Cuando primero conocí a Joaquín, debo admitir que no lo comprendí. En 1986 era yo un estudiante de segundo año de Secundaria, neófito en la educación jesuita y totalmente ajeno a su contraculturalidad y enfoque en lo interior. Fue hasta mucho después cuando comencé a comprender los alcances de lo que se afanaba por transmitirnos.
Comprendí que no era distraído, sino que estaba en paz con todo y con todos.
Entendí que esos ejercicios donde nos hacía cerrar los ojos, respirar y tomar conciencia de donde estábamos y que sentíamos, eran principios de meditación para acallar nuestra mente adolescente. Agradezco ahora que lo intentara en su momento. Que nos diera ese espacio y nos tratara como personas de verdad. Como individuos a los que valía la pena formar y escuchar. Eso, para mi yo adolescente, fue el mejor obsequio que pude recibir.
Tenía la costumbre de leernos en clase el libro de Christy Brown, Mi pie izquierdo, de principio a fin. Bueno, nunca logramos llegar al final. Al sonar el timbre indicando el término de la clase, paraba y cerraba el libro, sin importarle si estaba a la mitad de una frase o en un desenlace.
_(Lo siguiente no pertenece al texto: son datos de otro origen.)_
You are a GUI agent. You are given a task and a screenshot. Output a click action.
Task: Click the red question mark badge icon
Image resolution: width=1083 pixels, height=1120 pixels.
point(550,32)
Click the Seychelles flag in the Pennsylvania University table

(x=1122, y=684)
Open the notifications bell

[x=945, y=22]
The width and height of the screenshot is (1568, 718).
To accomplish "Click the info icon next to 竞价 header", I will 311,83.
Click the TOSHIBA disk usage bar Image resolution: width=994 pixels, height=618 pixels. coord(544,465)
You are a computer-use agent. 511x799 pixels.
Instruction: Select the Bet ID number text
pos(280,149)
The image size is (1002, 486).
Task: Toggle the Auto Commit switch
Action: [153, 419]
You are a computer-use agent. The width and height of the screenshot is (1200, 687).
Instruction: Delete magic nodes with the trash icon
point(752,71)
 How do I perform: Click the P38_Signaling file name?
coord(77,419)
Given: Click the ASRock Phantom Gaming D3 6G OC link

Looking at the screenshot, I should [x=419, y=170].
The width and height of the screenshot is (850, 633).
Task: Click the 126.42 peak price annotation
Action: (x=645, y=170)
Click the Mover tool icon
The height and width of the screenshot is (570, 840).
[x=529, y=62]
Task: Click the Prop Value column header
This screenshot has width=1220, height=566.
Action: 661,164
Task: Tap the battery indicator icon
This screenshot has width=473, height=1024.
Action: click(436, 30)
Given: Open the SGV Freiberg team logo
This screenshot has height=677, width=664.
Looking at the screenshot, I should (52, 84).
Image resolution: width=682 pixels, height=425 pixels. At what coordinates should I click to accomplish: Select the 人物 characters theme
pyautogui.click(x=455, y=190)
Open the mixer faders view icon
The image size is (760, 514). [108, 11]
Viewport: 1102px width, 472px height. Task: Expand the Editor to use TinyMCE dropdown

Era uno de sus sellos más característicos e imitables, que, entiendo ahora, escondía detrás un profundo respeto al tiempo y a lo que siguiera después del timbre, fuera clase o recreo.
En aquel entonces nos preguntaba cuánto tiempo dedicábamos a la televisión y a las películas (¡en videocasete!), generando los primeras inquietudes acerca de cómo utilizamos nuestro tiempo.
Casi treinta años después lo volví a ver. Eran los festejos de la escuela donde, por veinte años, formó generaciones. Había regresado a concelebrar Misa y participar de los festejos. Al menos eso creí. Al finalizar la Misa, leyó el último párrafo de Mi pie izquierdo, desatando una ovación de la concurrencia. Sabía que era su sello y, en vez de rehuir por miedo a las burlas, lo abrazaba en pos de la formación de comunidad y vínculo.
Una vez terminada la parte formal del evento, pasamos a los saludos y las fotografías. Entonces lo vi caminando hacia la salida, como lo había visto muchas veces durante mis años de Secundaria. Su camisa a cuadros perfectamente fajada y su mochila colgada de su espalda completamente erguida, ya que siempre cuidaba su postura. Corrí a saludarlo y a preguntarle a dónde iba, ya que el festejo apenas comenzaba. No me sorprendió escuchar su respuesta. Se dirigía a saludar a sus amigos de la Colonia Pescadores. Mientras todos celebrábamos brindando y comiendo canapés, él celebraría visitando la colonia marginada a la que dedicó tanto tiempo y energía. Me ofrecí a llevarlo lo cual el agradeció y declinó. Siempre congruente, se iría caminando y en transporte público. Me quedé admirado por su espíritu y recuerdo no habérselo manifestado al creer que no lo hubiera comprendido. Para él, todo esto era una forma de vida.
De la Secundaria se fue a la Sierra Tarahumara, un paraje recóndito y abandonado del México originario. Lugar al que le dedicó su vida y, desgraciadamente, su muerte.
El pasado 20 de Junio Joaquín Mora y Javier Campos fueron víctimas de la inseguridad que se vive en este complejo país al que tanto quisieron ayudar. Dudo mucho que sean las últimas víctimas de la inseguridad imperante e ignoro si sus muertes serán un parte aguas en esa colección de atrocidades en que hemos convertido la cotidianidad. Lo que sí sé es que será difícil encontrar un ejemplo de congruencia y bondad como el que nos daba el tan querido padre Mora.